Bukan hanya jadwal yang berantakan, pengadil lapangan selalu berlaku di luar nalar. Dari rilis hasil diskusi suporter, keputusan wasit acap kali tidak adil. Entah dari keputusan offside, ataupun memberi kartu merah tanpa dasar argumen. Artinya, bagi mereka pun kualitas wasit di kompetisi Indonesia patut untuk diperbaiki.

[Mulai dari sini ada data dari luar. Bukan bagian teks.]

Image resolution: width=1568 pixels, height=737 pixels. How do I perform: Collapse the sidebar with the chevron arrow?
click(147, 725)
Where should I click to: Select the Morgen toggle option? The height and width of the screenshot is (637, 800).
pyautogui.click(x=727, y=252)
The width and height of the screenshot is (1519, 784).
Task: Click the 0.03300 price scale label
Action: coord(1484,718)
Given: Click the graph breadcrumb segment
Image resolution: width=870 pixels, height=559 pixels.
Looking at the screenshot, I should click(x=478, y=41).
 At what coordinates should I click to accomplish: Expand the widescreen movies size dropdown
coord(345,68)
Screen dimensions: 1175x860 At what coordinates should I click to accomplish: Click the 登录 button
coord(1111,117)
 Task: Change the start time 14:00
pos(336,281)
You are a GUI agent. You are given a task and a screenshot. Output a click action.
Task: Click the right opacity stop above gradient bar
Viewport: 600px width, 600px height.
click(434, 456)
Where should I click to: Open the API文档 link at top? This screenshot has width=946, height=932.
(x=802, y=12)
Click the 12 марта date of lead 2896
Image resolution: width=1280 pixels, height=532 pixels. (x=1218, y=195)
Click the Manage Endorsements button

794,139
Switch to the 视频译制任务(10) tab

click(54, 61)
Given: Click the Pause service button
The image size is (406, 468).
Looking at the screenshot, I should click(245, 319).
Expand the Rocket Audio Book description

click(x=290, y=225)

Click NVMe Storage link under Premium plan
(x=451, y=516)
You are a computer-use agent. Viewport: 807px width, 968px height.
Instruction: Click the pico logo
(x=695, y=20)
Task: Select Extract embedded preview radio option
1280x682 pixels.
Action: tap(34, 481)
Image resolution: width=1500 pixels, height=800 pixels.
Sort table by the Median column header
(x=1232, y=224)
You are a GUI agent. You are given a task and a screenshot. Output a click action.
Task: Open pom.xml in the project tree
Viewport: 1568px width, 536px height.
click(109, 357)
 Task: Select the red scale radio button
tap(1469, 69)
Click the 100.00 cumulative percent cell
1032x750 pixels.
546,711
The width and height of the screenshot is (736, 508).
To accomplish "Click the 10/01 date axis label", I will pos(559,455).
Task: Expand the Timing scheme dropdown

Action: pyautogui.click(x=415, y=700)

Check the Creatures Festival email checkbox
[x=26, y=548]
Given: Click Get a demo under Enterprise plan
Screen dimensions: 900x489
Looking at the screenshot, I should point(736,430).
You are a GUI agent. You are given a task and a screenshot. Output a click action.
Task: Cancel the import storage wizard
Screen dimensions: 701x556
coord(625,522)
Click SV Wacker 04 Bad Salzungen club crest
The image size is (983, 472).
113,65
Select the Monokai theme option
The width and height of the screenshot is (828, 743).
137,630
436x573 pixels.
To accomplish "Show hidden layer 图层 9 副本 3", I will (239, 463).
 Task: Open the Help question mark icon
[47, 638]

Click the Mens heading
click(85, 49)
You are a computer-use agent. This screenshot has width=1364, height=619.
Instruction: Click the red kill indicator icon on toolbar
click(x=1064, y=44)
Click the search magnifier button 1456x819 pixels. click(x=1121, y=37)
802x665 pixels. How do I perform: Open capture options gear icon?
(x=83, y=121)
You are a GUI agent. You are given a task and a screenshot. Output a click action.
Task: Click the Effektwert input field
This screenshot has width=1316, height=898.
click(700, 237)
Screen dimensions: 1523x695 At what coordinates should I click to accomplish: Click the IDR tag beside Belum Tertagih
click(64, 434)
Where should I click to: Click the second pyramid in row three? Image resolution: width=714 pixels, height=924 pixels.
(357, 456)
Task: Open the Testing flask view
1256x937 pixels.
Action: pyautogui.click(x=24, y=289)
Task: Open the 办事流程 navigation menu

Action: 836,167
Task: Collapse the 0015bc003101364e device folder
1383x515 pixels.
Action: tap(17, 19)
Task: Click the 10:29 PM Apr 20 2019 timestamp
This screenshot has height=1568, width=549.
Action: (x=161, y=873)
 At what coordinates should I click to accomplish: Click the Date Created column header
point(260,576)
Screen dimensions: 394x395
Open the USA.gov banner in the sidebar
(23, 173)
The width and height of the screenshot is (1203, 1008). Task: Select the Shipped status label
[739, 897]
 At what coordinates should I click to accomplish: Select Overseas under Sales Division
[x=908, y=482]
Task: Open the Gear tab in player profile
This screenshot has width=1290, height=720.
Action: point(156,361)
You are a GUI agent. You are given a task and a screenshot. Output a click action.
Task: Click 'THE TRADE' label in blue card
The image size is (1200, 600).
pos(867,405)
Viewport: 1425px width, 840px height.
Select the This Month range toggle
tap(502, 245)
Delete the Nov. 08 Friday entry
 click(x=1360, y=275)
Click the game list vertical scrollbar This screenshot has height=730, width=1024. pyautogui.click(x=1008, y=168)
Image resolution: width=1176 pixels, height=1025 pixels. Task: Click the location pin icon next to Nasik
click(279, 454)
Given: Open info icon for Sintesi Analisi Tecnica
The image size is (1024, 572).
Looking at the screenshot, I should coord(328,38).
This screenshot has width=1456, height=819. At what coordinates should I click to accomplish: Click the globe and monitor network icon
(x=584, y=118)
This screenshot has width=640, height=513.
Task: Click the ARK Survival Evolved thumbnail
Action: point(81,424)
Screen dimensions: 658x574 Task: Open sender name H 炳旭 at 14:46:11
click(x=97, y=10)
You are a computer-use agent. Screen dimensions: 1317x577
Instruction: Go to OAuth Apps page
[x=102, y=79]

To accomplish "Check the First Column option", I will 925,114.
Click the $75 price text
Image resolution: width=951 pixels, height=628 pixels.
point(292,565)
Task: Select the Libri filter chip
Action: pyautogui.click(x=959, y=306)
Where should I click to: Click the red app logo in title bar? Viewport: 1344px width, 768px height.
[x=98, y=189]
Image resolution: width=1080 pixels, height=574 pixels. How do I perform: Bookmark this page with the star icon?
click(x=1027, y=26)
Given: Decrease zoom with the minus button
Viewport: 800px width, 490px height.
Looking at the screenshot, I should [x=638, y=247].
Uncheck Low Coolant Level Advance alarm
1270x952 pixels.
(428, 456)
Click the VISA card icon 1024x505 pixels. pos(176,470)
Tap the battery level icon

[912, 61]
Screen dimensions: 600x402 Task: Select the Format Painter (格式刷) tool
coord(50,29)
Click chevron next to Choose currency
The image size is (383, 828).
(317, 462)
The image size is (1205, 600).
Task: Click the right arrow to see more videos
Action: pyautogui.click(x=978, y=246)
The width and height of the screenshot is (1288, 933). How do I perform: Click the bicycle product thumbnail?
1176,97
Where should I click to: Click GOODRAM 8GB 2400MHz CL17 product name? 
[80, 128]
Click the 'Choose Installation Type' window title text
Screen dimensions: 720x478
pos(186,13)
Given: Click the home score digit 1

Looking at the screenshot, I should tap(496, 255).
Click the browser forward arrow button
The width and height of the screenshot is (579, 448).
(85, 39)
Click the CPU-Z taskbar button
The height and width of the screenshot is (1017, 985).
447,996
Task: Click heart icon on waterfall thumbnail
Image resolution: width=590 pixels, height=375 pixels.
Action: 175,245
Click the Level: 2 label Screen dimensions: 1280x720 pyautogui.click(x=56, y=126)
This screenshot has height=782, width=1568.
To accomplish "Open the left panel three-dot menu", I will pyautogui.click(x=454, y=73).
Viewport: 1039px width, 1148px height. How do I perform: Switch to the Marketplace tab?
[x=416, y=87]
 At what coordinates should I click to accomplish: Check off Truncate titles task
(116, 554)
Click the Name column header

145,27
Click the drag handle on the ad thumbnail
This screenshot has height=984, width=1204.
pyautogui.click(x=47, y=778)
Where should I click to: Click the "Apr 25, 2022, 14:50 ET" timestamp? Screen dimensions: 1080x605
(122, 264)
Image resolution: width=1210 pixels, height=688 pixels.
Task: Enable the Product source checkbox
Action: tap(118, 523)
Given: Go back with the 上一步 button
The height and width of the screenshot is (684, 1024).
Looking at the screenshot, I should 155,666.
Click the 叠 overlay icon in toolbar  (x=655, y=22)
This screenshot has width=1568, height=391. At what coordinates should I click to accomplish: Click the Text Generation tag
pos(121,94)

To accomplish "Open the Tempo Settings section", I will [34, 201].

Demi membantu wasit, pengadaan teknologi Video Assistant Referee (VAR) juga patut dipertimbangkan. Masalahnya, keputusan wasit tidak jarang menimbulkan kekesalan suporter. Kehadiran VAR bisa membantu wasit memperjelas keputusan yang dibuat.
Badan Independen
Kelompok suporter sepakat meminta pembentukan pengawas independen terbaru. Pengawas ini serupa dengan Satgas Anti-mafia Bola bentukan Polisi atas rekomendasi PSSI. Bedanya, pemilihan pihak pengawas independen dipilih oleh klub, pemain, dan suporter, tanpa ada campur tangan PSSI.
Sampai saat ini, Satgas bentukan Polisi belum kembali memperlihatkan batang hidungnya. Publik tentu menyayangkan karena Perserang Banten dan Gresik United sempat tersandung kasus pengaturan skor.
Naturalisasi
Indonesia kedatangan amunisi baru naturalisasi, yakni Sandy Walsh dan Jordi Amat. Keduanya punya darah Tanah Air dari orang tua dan kakek-neneknya, sehingga bisa membela Indonesia dengan cepat.
Keduanya santer jadi bahan pembicaraan, tatkala Walsh dan Amat berkarir di Eropa. Bekal dari Eropa, yang menjadi pertimbangan Indonesia menaturalisasi keduanya. Usai berakhir menjadi runner-up, tentu Indonesia harus berbenah, salah satunya lewat perekrutan naturalisasi.
Naturalisasi bukan hal ganjil. Indonesia sudah banyak dibela pemain naturalisasi sejak medio 2010. Namun hal itu ditentang oleh kelompok suporter. Mereka berdalih, jika kompetisi domestik berjalan baik, tentu tidak perlu sibuk merekrut naturalisasi.
Dari sekian banyak manusia di Indonesia, Conk pun yakin tidak mungkin sulit mencari talenta-talenta sepakbola, “Tanpa naturalisasi, kita bisa berbicara. Kalau liganya berjalan sehat, aku yakin bisa,” tegas Conk.
Apalagi batalnya keberangkatan Tim Nasional Indonesia ke Piala AFF U-23 2022, adalah buntut ketidakbecusan federasi dan operator kompetisi mencegah masalah COVID-19. Skuad Garuda semakin tidak siap untuk tampil prima saat kesempatan Piala AFF hilang dan naturalisasi datang.